##### SELECTED PASSAGE

Manyeke did not work with the employees. The company disputed
inconsistency and contended that there were other employees who were
dismissed for the same reason.
[11]
In his analysis of the evidence, the commissioner found that the rule
contravened
by the employees is an important one. He considered the
fact that the employees pleaded guilty, demonstrated remorse and
apologised.
[12]
The commissioner found that committing a serious offence does not
axiomatically
lead to dismissal. The totality of the circumstances
must be considered. In other words, the commissioner must consider,
as a separate
enquiry after a finding of guilt, whether the sanction
of dismissal was appropriate.
[13]
With
reference to the various case laws, the fact that the company did not
suffer harm, the Code of Good Practice
[2]
which places a high premium on corrective measures being followed
before a sanction of dismissal is imposed, the duration of the
employees’ employment
vis-à-vis
the alleged regular meetings conducted by the company where the
serious nature of the offence of deviation was allegedly repeatedly
emphasised, the commissioner found that the sanction of dismissal was
unfair and ordered the company to reinstate the employees.
[14]
The commissioner ordered no back pay. This was, according to the
commissioner,
a mark of emphasising the importance of the rule
contravened that was contravened by the employees.
The
review grounds
[15]
The company seeks to impugn the award on three grounds. First, it
contends
that the commissioner exceeded his powers or committed
misconduct or failed to apply his mind when he found that the company
applied
discipline inconsistently.

##########
##### RECORDED DATA

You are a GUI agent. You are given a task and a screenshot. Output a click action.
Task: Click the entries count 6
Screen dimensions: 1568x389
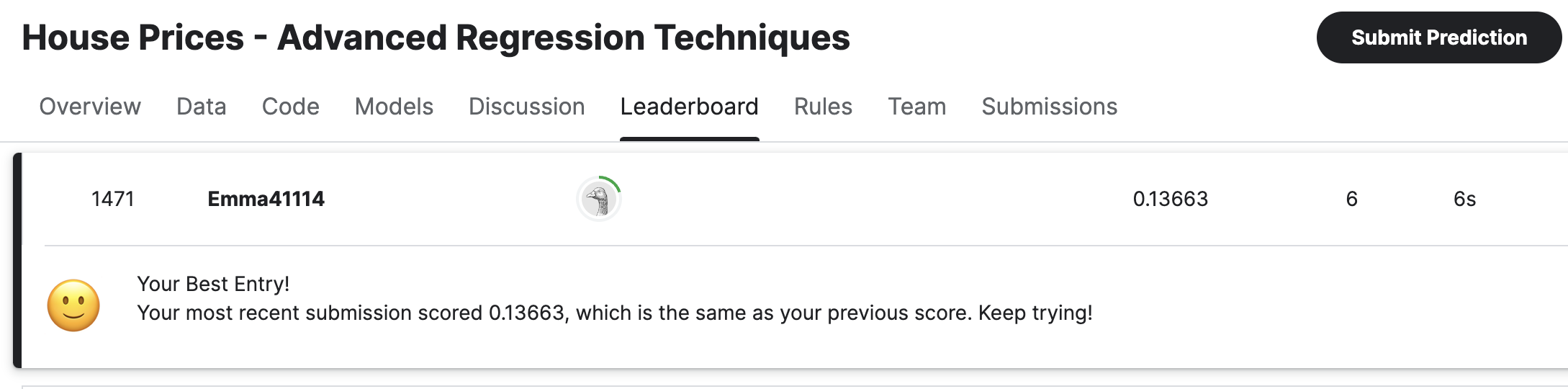click(1351, 199)
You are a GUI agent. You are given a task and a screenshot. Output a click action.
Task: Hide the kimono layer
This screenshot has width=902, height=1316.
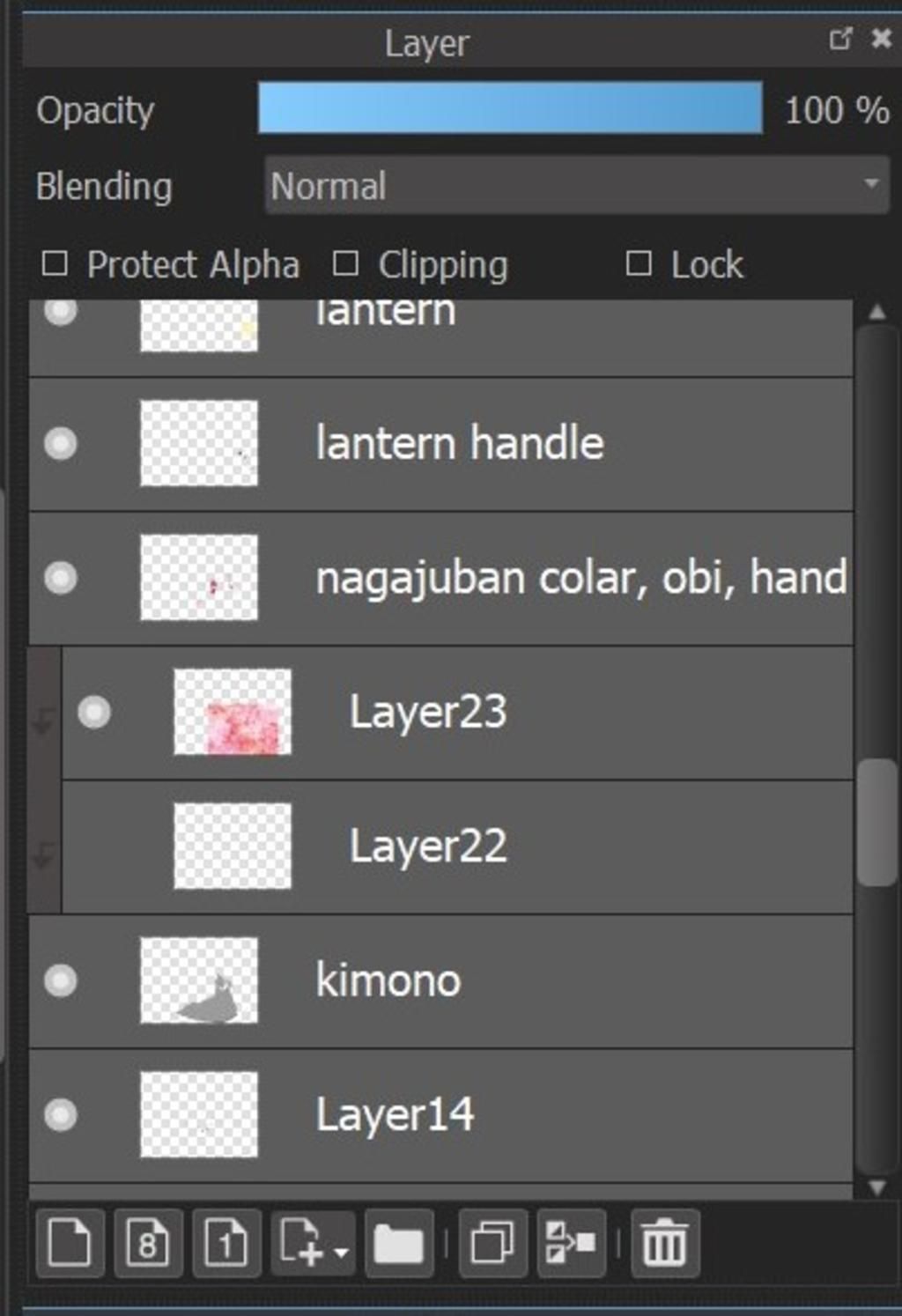click(61, 980)
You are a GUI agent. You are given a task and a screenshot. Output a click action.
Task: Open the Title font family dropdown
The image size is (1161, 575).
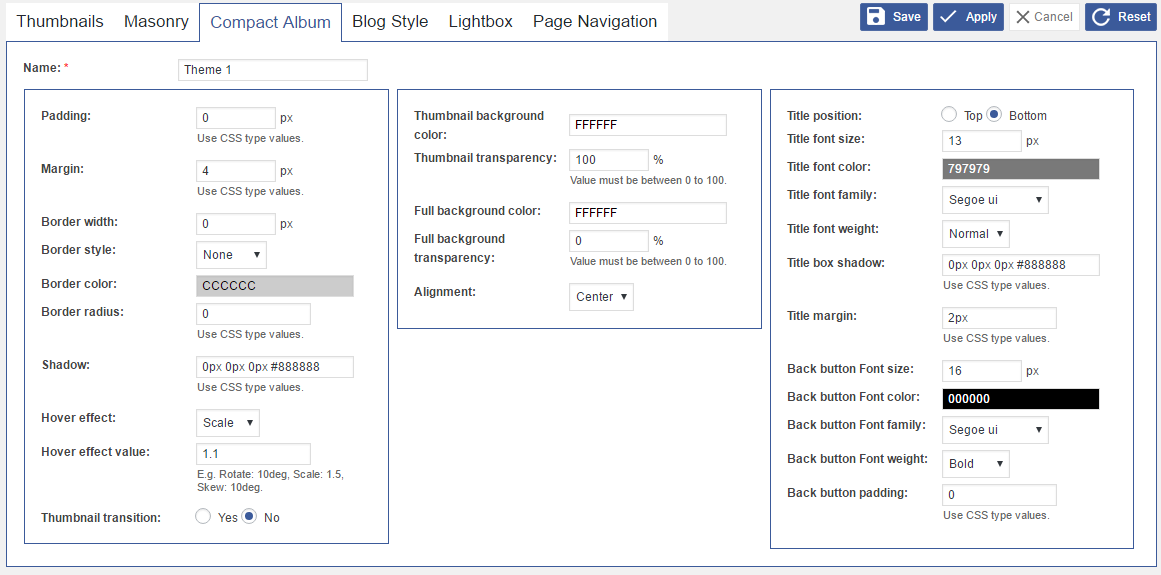(995, 200)
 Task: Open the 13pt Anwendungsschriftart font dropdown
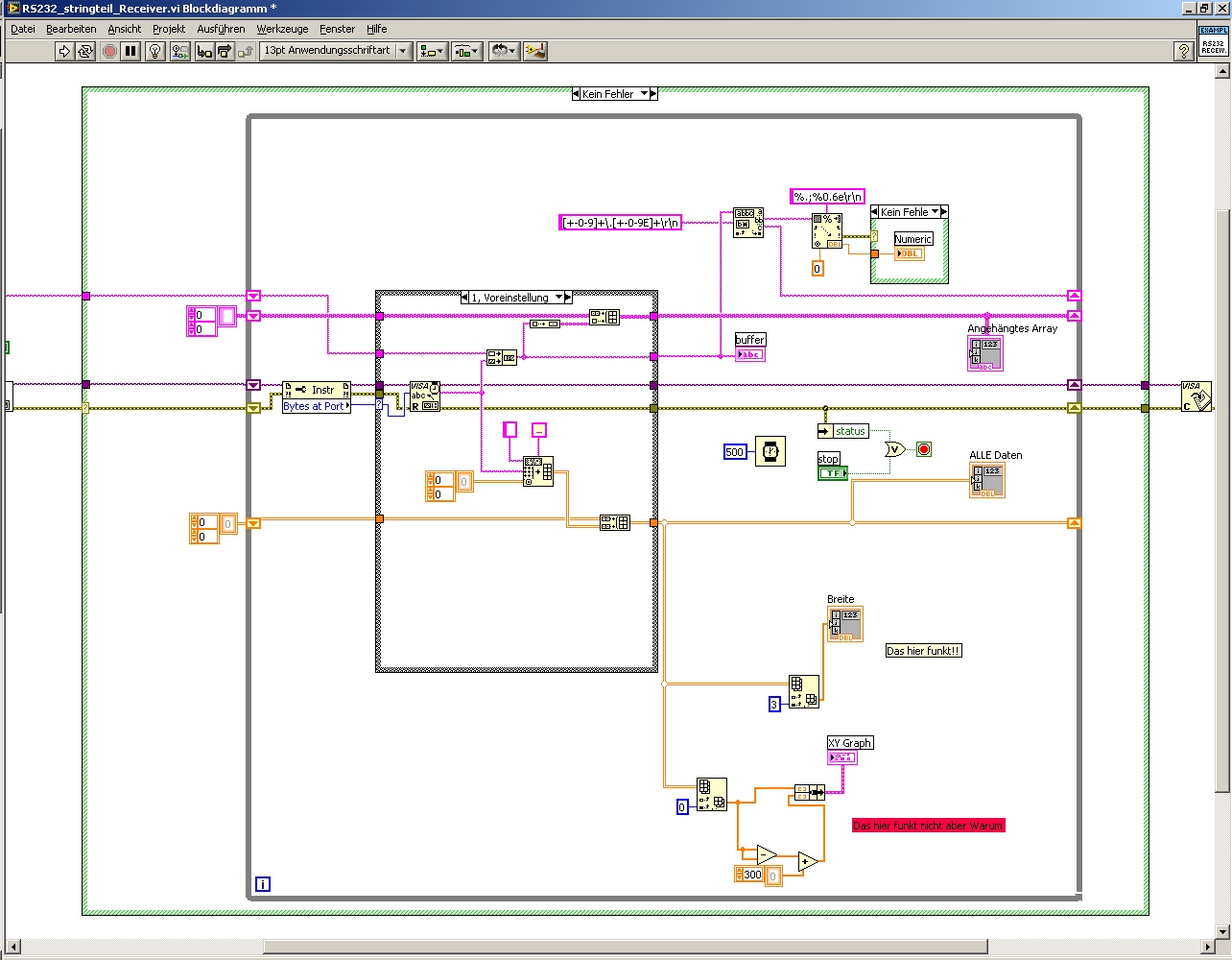pyautogui.click(x=336, y=51)
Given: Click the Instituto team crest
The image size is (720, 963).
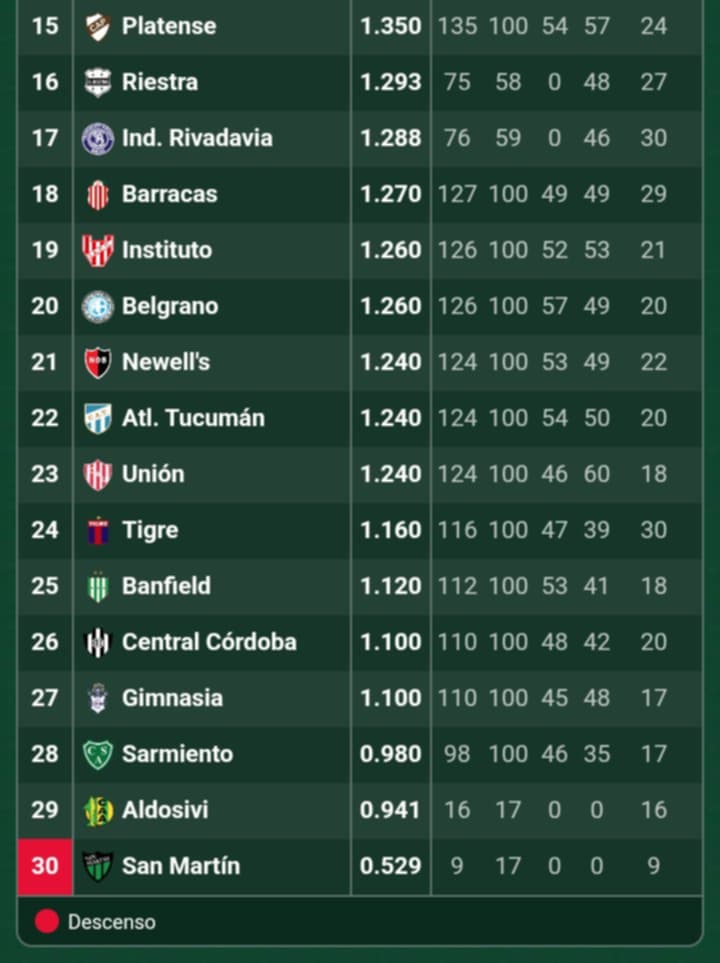Looking at the screenshot, I should [x=97, y=250].
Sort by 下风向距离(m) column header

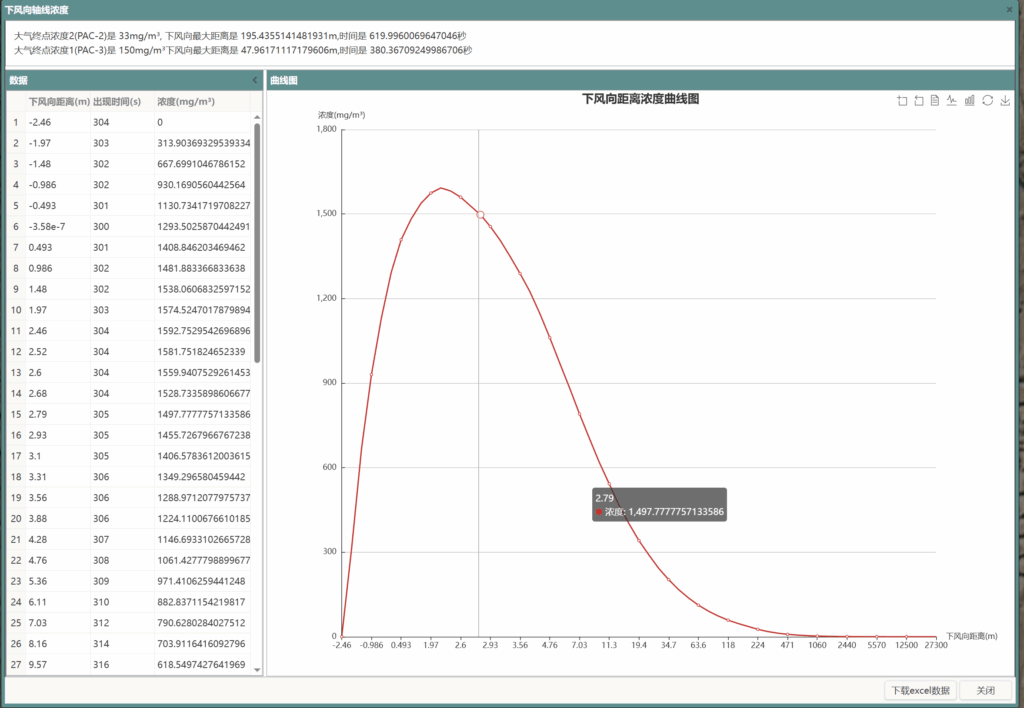click(59, 102)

##########

→ **YOUR TASKS**:
a. Summarize the arbitration passage in two sentences.
b. Copy all six entries word for word, leaving out the pictures.

→ **ANSWERS PER TASK**:
a. The commissioner found that the rule the employees broke was important but, noting their guilty pleas, remorse and apology, held that a serious offense does not automatically lead to dismissal and that the totality of the circumstances must be considered. Citing case law, the lack of harm to the company and the Code of Good Practice, he found the dismissal unfair and ordered reinstatement without back pay, and the company now seeks to impugn the award on three grounds.

b.
You are a GUI agent. You are given a task and a screenshot. Output a click action.
Task: Click the entries count 6
Screen dimensions: 1568x389
click(1351, 199)
You are a GUI agent. You are given a task and a screenshot. Output a click action.
Task: Hide the kimono layer
This screenshot has width=902, height=1316.
click(61, 980)
You are a GUI agent. You are given a task and a screenshot. Output a click action.
Task: Open the Title font family dropdown
The image size is (1161, 575).
(995, 200)
 Task: Open the 13pt Anwendungsschriftart font dropdown
pyautogui.click(x=336, y=51)
Given: Click the Instituto team crest
The image size is (720, 963).
Looking at the screenshot, I should [x=97, y=250].
Sort by 下风向距离(m) column header

click(59, 102)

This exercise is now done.